[EXERCISE INPUT — start]
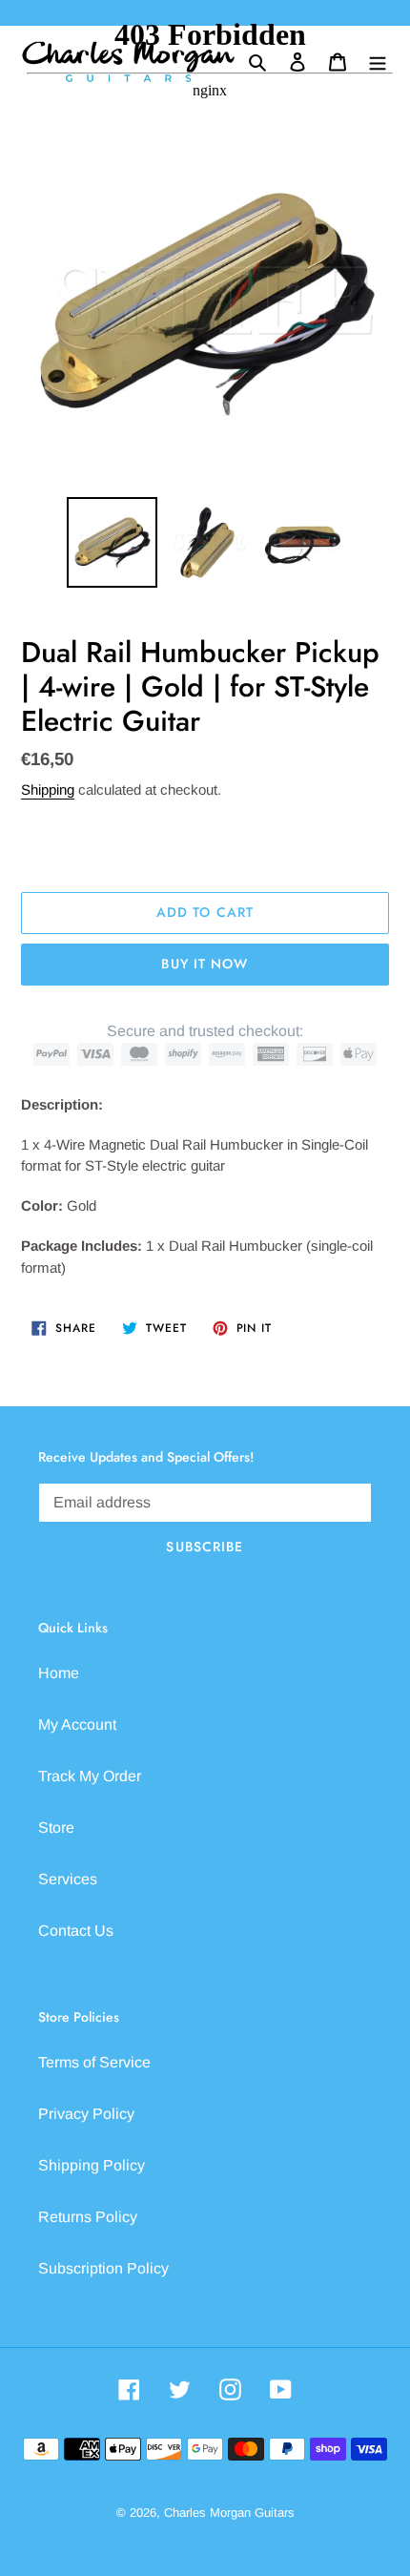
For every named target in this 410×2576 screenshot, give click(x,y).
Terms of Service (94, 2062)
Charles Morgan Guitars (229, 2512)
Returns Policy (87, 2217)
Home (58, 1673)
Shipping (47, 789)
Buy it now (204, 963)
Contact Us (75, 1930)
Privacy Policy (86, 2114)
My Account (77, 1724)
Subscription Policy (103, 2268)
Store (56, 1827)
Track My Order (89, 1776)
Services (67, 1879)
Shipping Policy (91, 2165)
[EXERCISE INPUT — finish]
# WHAT TO PRODUCE
Counting every line of the entries that holds the word "Policy", report the total and no other text.

# EXERCISE RESULT
4